PROBLEM TO WORK ON — In the entries that follow, copy exactly each line from the first through the line with "Task: Select the WizardImage0.bmp file icon".

Dataset excerpts
*** Block opens ***
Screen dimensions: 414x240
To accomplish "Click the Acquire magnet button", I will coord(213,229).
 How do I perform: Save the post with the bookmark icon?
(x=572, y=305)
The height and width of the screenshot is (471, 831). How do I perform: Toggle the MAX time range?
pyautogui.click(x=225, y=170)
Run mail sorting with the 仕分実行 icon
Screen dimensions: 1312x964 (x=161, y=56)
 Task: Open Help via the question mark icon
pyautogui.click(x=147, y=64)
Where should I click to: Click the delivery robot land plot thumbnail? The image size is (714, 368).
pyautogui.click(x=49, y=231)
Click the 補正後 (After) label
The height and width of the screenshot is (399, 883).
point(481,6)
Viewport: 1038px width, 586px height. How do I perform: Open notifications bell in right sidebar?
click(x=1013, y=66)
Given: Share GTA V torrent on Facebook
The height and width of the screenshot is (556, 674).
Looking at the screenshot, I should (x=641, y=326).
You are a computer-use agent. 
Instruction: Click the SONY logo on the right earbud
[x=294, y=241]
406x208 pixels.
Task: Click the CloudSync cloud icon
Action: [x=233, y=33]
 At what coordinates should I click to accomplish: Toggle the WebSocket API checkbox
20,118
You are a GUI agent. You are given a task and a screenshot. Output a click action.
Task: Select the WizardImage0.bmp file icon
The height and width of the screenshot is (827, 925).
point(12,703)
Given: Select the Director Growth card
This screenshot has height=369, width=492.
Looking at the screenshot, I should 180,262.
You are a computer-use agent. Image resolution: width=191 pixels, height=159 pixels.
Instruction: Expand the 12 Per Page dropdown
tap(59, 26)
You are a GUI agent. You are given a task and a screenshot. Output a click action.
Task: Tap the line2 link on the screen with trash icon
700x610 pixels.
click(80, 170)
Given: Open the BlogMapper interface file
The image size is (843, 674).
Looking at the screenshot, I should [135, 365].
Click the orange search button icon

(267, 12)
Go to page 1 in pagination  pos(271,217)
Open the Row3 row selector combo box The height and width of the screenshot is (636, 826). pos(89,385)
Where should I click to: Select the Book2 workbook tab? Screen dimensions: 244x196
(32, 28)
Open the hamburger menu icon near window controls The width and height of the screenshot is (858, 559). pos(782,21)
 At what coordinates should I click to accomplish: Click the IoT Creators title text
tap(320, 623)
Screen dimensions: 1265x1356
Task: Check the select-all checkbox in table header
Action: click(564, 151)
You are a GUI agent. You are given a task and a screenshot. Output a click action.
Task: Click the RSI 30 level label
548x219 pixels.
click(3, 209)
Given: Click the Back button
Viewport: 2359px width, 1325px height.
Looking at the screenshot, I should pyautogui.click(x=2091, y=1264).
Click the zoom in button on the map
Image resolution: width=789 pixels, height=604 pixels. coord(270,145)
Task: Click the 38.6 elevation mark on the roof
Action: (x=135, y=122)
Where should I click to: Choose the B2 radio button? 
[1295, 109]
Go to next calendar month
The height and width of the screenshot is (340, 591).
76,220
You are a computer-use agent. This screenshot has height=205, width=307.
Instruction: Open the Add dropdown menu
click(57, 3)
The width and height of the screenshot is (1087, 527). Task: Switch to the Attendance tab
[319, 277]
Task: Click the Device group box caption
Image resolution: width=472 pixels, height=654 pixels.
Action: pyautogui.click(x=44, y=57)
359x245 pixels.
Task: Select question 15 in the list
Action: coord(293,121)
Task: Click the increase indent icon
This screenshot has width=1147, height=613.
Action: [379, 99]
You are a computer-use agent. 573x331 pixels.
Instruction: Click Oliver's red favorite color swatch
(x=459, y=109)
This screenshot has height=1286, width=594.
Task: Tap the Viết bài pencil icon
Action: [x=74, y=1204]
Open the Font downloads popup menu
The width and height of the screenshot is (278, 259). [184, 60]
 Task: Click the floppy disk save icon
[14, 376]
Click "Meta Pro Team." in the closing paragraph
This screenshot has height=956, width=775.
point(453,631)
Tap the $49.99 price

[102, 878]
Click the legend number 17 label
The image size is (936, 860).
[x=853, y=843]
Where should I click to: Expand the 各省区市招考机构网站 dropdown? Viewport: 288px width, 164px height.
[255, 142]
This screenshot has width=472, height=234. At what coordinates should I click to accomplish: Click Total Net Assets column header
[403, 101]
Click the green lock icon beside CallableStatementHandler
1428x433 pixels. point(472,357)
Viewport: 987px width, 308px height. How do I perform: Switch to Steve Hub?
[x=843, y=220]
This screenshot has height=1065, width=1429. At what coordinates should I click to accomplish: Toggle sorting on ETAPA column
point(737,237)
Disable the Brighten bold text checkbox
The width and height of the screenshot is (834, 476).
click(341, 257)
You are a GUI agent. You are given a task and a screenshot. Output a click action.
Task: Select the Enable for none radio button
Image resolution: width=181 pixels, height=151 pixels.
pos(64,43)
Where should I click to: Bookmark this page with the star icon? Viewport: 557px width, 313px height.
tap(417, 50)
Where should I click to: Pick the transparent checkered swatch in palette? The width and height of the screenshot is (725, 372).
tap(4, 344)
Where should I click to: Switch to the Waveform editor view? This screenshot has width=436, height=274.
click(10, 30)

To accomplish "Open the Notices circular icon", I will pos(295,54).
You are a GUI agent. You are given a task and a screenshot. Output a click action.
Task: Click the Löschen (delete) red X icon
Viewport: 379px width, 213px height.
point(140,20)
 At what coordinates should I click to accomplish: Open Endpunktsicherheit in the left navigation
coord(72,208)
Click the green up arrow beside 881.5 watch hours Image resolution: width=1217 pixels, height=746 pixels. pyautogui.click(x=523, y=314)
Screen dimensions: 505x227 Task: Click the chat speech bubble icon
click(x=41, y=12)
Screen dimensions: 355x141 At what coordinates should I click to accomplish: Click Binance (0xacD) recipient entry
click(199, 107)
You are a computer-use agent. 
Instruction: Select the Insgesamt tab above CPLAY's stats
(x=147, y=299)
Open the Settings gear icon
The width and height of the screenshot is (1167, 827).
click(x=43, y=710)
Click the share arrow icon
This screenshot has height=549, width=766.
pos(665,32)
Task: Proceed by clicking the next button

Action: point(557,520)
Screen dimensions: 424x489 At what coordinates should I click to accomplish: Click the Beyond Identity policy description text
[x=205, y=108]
*** Block closes ***
ANSWER TO THE EXERCISE —
Screen dimensions: 414x240
To accomplish "Click the Acquire magnet button", I will coord(213,229).
 How do I perform: Save the post with the bookmark icon?
(x=572, y=305)
The height and width of the screenshot is (471, 831). How do I perform: Toggle the MAX time range?
pyautogui.click(x=225, y=170)
Run mail sorting with the 仕分実行 icon
Screen dimensions: 1312x964 (x=161, y=56)
 Task: Open Help via the question mark icon
pyautogui.click(x=147, y=64)
Where should I click to: Click the delivery robot land plot thumbnail? The image size is (714, 368).
pyautogui.click(x=49, y=231)
Click the 補正後 (After) label
The height and width of the screenshot is (399, 883).
point(481,6)
Viewport: 1038px width, 586px height. How do I perform: Open notifications bell in right sidebar?
click(x=1013, y=66)
Given: Share GTA V torrent on Facebook
The height and width of the screenshot is (556, 674).
Looking at the screenshot, I should (x=641, y=326).
You are a computer-use agent. 
Instruction: Click the SONY logo on the right earbud
[x=294, y=241]
406x208 pixels.
Task: Click the CloudSync cloud icon
Action: [x=233, y=33]
 At what coordinates should I click to accomplish: Toggle the WebSocket API checkbox
20,118
You are a GUI agent. You are given a task and a screenshot. Output a click action.
Task: Select the WizardImage0.bmp file icon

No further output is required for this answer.